WHAT IS REQUIRED
Search the entries for the word "computer". Copy every line that holds it.

Stored data entries
· · · · · · ·

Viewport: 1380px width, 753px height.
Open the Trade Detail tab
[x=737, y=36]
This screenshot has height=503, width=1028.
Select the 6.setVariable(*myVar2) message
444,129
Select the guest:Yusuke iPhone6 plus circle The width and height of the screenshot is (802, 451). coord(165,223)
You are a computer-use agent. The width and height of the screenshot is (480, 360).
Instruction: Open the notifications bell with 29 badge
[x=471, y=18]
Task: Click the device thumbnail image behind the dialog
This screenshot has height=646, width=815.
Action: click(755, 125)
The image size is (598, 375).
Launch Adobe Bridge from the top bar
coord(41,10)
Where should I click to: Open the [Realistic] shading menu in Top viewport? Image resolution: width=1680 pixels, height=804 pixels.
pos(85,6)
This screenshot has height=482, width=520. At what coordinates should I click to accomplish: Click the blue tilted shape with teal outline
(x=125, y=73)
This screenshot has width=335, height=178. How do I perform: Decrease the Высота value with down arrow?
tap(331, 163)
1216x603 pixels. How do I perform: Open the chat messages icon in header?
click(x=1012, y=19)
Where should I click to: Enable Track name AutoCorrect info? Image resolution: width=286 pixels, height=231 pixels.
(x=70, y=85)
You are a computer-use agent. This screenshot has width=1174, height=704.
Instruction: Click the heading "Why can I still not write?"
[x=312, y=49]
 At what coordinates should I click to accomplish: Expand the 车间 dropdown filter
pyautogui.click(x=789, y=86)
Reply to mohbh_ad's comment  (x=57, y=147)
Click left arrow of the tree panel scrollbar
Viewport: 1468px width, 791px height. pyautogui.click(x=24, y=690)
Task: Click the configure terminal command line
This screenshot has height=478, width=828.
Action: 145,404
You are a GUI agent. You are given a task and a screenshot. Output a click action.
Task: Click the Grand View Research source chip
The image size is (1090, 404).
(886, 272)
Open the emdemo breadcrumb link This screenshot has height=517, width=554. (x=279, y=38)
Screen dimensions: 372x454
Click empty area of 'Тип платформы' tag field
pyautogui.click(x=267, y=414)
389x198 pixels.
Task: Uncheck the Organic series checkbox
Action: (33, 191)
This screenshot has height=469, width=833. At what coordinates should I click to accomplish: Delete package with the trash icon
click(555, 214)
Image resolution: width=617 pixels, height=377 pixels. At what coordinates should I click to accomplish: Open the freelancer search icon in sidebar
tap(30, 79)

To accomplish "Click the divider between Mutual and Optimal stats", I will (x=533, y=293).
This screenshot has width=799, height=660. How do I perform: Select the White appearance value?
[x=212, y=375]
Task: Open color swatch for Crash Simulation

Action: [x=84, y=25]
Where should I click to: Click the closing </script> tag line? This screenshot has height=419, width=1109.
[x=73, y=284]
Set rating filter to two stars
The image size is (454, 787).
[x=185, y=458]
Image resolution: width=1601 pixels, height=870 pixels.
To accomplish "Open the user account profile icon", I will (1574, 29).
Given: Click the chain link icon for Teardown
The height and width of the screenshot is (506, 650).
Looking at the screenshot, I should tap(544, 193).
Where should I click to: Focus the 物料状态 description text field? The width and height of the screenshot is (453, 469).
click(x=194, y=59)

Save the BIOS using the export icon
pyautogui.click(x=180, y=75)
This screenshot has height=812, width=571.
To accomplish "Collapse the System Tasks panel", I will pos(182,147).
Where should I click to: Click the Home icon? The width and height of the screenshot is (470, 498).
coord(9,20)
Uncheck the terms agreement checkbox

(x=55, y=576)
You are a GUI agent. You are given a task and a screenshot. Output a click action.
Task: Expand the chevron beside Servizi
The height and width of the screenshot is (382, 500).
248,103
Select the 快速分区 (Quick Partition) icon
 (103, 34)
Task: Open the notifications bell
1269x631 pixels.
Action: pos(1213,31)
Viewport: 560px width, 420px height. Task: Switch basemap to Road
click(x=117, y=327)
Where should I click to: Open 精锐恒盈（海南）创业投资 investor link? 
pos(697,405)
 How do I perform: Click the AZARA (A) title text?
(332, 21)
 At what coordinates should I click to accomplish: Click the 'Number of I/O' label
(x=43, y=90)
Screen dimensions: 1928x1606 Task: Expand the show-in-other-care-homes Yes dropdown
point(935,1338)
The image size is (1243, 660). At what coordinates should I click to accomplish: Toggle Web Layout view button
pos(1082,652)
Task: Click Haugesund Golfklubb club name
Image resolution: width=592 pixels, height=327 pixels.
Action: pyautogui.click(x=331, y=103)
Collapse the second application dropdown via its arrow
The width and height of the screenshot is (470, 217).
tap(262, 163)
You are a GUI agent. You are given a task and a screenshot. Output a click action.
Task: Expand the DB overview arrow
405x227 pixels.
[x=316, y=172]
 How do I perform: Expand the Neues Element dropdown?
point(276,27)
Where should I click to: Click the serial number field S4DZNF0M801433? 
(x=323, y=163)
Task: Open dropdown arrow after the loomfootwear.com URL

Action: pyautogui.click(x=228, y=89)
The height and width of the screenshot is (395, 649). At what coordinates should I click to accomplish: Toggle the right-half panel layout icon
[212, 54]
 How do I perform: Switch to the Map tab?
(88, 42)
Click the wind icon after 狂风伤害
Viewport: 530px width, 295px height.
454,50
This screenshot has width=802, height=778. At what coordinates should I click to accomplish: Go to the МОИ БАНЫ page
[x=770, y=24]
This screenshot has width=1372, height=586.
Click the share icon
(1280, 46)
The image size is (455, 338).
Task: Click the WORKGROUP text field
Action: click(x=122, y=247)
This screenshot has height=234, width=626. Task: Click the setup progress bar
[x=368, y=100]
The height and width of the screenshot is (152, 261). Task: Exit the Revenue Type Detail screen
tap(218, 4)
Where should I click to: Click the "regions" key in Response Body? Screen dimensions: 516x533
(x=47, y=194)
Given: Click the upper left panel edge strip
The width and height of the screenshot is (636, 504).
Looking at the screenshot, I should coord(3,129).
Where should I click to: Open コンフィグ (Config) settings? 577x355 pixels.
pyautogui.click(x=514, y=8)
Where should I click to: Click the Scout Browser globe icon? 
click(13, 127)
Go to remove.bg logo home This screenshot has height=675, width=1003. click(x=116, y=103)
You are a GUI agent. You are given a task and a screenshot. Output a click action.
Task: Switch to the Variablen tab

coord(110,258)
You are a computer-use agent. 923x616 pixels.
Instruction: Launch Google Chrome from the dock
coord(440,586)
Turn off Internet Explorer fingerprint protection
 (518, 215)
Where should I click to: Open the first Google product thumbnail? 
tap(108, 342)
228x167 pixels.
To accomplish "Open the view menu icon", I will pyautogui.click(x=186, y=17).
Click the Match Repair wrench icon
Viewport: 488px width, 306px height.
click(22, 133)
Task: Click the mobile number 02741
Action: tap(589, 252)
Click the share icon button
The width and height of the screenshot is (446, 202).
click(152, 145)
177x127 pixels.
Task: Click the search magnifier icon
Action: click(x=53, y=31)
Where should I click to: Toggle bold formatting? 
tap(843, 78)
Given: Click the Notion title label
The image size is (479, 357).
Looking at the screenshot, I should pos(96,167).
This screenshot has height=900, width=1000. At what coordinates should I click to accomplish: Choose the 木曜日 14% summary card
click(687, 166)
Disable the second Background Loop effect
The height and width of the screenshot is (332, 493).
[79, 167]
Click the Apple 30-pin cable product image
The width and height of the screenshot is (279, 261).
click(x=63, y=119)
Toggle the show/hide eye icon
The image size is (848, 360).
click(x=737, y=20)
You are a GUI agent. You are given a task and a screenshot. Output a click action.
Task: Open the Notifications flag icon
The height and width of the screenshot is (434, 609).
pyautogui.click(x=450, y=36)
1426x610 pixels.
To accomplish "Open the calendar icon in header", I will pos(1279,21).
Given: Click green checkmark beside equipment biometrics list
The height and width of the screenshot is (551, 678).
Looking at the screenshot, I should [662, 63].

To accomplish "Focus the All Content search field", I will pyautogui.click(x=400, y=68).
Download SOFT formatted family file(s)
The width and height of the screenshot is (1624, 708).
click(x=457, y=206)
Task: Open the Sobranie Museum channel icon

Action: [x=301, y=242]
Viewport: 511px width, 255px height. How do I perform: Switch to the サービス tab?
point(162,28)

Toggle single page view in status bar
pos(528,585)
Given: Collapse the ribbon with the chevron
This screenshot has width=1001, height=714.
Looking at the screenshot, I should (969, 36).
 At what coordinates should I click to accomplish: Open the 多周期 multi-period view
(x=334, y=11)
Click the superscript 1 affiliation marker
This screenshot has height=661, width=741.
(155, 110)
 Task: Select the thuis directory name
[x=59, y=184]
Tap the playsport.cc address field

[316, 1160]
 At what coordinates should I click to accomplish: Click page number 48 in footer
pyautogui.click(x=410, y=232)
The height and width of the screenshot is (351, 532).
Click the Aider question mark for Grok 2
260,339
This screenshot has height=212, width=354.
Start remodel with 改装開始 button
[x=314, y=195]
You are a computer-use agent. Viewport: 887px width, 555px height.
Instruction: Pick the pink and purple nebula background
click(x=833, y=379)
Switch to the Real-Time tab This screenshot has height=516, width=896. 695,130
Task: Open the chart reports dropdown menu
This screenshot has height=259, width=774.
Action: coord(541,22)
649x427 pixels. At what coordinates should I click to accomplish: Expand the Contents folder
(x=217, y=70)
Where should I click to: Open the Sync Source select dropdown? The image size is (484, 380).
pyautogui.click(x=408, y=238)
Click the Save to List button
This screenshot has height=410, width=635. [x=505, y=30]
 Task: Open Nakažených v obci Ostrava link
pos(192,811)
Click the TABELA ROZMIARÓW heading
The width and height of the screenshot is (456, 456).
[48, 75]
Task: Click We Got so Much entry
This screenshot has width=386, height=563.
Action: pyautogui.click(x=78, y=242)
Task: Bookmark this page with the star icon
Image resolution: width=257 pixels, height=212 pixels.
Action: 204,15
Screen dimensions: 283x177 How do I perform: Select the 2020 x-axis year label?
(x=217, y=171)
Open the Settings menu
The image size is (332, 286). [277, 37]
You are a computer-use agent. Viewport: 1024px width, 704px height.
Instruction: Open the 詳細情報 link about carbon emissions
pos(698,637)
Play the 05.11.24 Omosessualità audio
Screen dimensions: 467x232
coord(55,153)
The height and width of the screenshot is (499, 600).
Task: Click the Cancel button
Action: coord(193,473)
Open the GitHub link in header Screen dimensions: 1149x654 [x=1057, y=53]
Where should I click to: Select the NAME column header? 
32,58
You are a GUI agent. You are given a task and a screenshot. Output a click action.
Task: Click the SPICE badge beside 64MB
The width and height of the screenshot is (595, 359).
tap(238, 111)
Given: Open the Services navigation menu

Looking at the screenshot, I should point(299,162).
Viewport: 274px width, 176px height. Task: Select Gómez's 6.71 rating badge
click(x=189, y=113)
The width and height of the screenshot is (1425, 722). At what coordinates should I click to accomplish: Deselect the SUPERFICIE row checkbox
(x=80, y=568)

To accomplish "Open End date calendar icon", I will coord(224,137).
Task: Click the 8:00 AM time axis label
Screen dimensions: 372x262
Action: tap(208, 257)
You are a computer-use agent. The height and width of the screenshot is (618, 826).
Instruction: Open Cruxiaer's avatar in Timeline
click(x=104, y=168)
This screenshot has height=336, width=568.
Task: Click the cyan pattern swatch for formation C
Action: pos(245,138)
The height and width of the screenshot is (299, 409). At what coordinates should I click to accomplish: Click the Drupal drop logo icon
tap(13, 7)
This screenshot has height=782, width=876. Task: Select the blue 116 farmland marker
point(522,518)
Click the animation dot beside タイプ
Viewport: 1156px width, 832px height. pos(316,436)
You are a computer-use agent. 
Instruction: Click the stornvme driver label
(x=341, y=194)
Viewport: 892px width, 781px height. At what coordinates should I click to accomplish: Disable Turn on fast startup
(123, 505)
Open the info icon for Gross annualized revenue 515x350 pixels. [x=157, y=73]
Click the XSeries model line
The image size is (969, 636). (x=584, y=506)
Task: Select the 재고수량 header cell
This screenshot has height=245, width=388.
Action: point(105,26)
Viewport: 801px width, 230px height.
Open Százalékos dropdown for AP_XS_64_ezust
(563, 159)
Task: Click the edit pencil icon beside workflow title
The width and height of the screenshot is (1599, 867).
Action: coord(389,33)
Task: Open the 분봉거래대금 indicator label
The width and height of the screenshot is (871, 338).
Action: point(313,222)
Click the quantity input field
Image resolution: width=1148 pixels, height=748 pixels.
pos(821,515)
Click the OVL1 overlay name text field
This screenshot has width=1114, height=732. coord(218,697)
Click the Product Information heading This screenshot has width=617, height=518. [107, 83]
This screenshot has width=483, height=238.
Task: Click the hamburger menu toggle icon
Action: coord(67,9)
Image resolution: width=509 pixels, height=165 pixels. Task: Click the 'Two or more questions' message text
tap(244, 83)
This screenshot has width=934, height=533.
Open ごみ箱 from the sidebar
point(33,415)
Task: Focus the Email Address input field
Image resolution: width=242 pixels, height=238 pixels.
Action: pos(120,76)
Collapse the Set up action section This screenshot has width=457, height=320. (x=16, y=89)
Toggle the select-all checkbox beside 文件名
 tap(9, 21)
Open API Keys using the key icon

· · · · · · ·

RESULT BELOW
You are a computer-use agent. The width and height of the screenshot is (480, 360).
You are a computer-use agent. This screenshot has width=1174, height=704.
You are a computer-use agent. 923x616 pixels.
You are a computer-use agent. Viewport: 887px width, 555px height.
You are a computer-use agent. Viewport: 1024px width, 704px height.
You are a computer-use agent. The height and width of the screenshot is (618, 826).
You are a computer-use agent. 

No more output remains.